Target position records
— Begin —

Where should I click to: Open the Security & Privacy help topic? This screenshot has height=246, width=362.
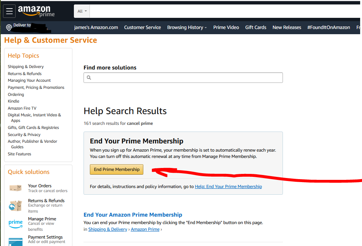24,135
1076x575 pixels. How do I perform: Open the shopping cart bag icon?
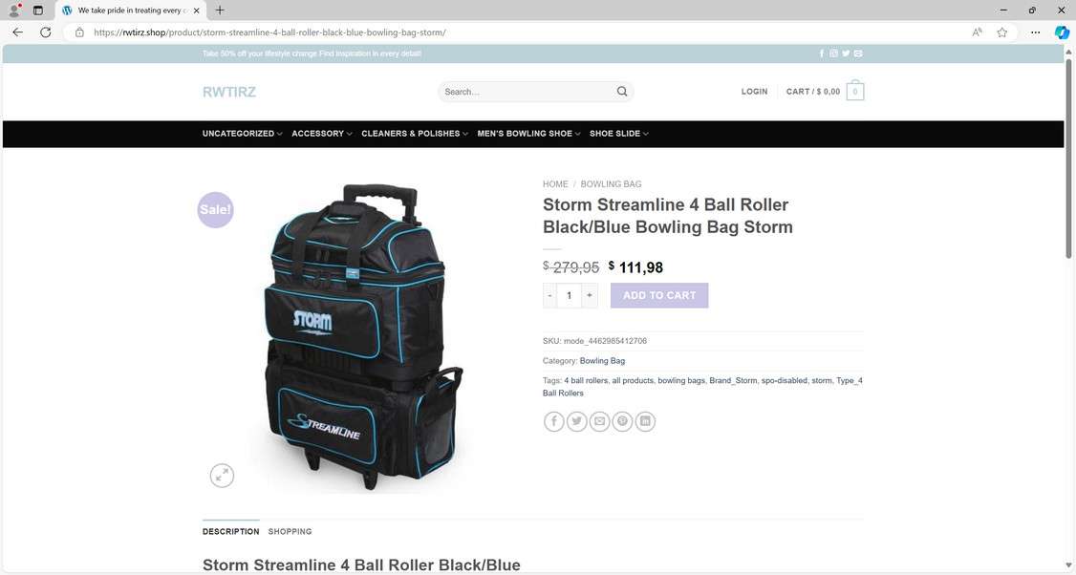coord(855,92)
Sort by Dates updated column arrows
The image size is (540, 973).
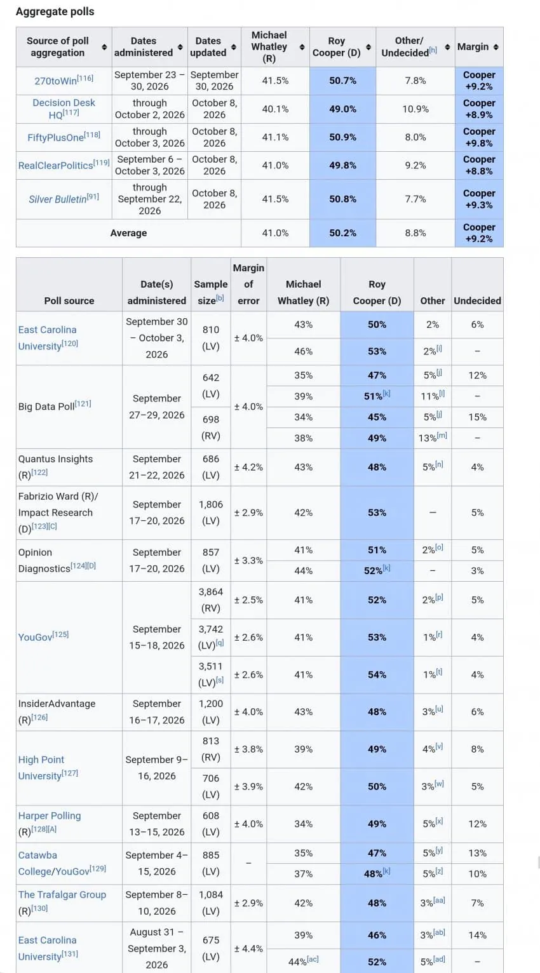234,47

— End —

## PROBLEM TO WORK ON
Can you copy every line of the entries above word for word, leaving the pictures out?

## WRITTEN RESPONSE
Where should I click to: Open the Security & Privacy help topic? This screenshot has height=246, width=362.
24,135
1076x575 pixels. How do I perform: Open the shopping cart bag icon?
coord(855,92)
Sort by Dates updated column arrows
The image size is (540, 973).
234,47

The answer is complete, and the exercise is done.